(CP) In a landmark legislative move, Ukraine has shifted the date of its official Christmas celebration from January 7 to December 25, stepping away from the traditions of the Russian Orthodox Church, allied with Putin’s regime, and in a bid to “live their own life with their own traditions (and) holidays.”
The Ukrainian parliament passed the bill earlier this month, which has now been signed into law by President Volodymyr Zelensky, CNN reported.
The legislation has been interpreted as a breakaway from Russia’s cultural dominance, especially since the Orthodox community in Ukraine has been steadily distancing itself from Moscow following Russia’s illegal annexation of Crimea and support for separatists in Ukraine’s eastern Donbas region in 2014.
Russia’s invasion of Ukraine amplified the split between the two branches of Orthodox Christianity. The division deepened when the head of Russia’s Orthodox Church, Patriarch Kirill, endorsed the invasion, framing it as a cultural conflict between the wider Russian world and Western liberal values.
The legislation essentially formalizes what some churches in Ukraine had already started practicing. For instance, a branch of the Orthodox Church of Ukraine allowed its churches to celebrate Christmas on December 25 last year. The Ukrainian Greek Catholic Church also moved its celebration of Christmas to December 25.
The legislation also modifies the dates of several Ukrainian holidays that coincide with religious festivities, including the Day of Ukrainian Statehood, the country’s independence day, which has been moved from July 28 to July 15. Additionally, the Day of Defenders of Ukraine, a day to honor veterans and war dead, has been shifted from October 14 to October 1.
Last December, President Zelensky signaled a move against churches affiliated with Russia, allegedly to bolster the war effort. The Ukrainian National Security and Defense Council instructed the government to ban any church that might be following orders from Moscow, as reported by Reuters at the time.
In a bid to curb the influence of pro-Russian elements, Zelensky contended that these actors were trying to “weaken Ukraine from within” as the nation continued to resist the Russian military invasion inside its borders. “We will never allow anyone to build an empire inside the Ukrainian soul,” Zelensky said in an address at the time, as quoted by the newswire.
There have also been efforts by security forces in Ukraine to investigate Orthodox churches associated with the Moscow Patriarchate.

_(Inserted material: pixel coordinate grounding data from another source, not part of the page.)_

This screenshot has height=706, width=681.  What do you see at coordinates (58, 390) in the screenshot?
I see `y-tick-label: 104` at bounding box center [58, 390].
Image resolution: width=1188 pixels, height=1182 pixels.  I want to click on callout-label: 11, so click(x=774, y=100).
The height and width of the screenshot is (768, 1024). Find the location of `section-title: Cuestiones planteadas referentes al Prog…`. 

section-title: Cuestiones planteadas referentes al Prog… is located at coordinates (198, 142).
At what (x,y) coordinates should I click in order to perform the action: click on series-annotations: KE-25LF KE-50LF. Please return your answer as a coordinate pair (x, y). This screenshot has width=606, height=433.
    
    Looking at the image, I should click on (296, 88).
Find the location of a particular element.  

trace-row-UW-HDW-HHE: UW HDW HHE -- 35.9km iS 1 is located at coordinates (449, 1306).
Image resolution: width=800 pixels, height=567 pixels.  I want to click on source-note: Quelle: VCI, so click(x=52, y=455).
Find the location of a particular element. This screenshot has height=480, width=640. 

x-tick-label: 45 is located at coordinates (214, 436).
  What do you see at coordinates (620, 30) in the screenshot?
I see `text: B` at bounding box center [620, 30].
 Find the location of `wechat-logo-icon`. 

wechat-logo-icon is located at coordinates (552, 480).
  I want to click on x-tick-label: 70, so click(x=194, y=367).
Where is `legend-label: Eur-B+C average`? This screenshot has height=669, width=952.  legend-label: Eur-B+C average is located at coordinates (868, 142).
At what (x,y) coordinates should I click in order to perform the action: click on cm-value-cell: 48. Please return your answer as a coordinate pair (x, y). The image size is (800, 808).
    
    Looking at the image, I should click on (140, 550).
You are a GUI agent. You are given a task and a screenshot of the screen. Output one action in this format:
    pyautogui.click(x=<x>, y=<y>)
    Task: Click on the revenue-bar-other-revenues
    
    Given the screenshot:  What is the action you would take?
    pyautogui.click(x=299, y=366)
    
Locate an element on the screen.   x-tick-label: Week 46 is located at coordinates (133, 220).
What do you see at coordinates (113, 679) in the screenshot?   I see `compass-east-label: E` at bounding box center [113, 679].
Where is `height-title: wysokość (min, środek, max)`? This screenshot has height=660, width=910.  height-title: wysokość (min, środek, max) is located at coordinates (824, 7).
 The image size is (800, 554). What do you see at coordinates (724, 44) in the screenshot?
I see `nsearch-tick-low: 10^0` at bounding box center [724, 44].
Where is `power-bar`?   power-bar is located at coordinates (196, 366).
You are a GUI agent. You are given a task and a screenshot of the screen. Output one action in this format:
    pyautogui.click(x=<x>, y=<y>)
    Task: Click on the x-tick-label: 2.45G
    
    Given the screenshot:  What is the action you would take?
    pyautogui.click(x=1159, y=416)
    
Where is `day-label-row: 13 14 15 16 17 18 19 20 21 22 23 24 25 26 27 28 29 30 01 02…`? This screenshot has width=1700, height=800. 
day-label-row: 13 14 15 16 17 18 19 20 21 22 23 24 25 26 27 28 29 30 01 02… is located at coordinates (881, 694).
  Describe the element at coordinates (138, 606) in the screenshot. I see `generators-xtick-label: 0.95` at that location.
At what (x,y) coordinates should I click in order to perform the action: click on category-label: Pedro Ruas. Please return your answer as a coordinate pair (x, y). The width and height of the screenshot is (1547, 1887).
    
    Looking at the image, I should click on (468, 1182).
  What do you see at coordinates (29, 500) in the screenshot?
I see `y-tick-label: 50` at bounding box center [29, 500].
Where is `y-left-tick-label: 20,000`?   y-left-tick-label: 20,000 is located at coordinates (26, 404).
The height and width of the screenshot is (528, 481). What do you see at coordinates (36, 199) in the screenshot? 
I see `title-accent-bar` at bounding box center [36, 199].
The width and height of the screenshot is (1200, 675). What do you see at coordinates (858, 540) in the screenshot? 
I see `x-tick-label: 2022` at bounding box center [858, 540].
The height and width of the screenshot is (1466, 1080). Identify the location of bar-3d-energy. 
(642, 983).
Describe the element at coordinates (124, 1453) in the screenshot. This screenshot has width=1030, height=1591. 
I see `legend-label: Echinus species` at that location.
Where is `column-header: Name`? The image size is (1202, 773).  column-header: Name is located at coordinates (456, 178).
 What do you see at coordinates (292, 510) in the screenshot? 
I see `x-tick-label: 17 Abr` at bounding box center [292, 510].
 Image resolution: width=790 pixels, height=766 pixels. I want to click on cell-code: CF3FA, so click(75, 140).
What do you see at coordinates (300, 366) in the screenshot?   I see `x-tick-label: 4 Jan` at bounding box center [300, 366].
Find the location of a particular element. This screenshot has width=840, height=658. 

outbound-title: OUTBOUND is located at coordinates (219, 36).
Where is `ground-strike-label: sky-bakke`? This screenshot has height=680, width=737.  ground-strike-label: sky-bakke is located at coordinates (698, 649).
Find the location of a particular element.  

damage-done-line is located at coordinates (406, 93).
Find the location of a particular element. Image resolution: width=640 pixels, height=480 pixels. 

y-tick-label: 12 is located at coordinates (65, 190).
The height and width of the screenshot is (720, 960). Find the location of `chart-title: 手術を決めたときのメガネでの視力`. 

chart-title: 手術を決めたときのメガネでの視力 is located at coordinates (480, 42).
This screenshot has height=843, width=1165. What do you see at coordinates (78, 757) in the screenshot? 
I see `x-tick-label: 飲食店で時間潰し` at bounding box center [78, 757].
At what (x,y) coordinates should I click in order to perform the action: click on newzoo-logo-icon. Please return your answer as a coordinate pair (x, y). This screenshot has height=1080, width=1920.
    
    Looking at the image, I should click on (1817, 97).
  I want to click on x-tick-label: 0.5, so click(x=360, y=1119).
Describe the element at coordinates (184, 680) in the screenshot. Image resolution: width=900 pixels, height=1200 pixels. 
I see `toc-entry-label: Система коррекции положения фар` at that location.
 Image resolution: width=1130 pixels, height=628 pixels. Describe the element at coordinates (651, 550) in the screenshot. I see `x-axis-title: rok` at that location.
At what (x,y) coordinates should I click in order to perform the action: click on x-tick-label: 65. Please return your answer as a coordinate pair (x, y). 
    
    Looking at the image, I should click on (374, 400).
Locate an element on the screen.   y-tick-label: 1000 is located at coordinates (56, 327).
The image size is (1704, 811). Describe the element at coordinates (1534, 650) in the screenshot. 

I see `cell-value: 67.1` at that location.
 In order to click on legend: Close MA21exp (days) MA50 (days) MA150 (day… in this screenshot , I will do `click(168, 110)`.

Last November, Ukraine’s Security Service conducted searches at several theological seminaries and Orthodox Churches tied to the Moscow Patriarchate and reportedly found pro-Russian propaganda materials.
Amid these developments, Patriarch Kirill has been accused of abusing his position to justify the war and was even sanctioned by the UK government last year. He has also unsuccessfully implored other religious leaders, including Pope Francis, to urge Ukraine not to close down a monastery historically tied to Russia.
As tensions mount, the Ukrainian Orthodox Church faces eviction from the 980-year-old Kyiv-Pechersk Lavra monastery complex in the nation’s capital. The UOC was given until March 29 to comply with the order. The Ukrainian culture ministry claimed that the UOC “violated the terms of the agreement regarding the use of state property,” without specifying how, while the UOC asserts it is a victim of a political witch hunt.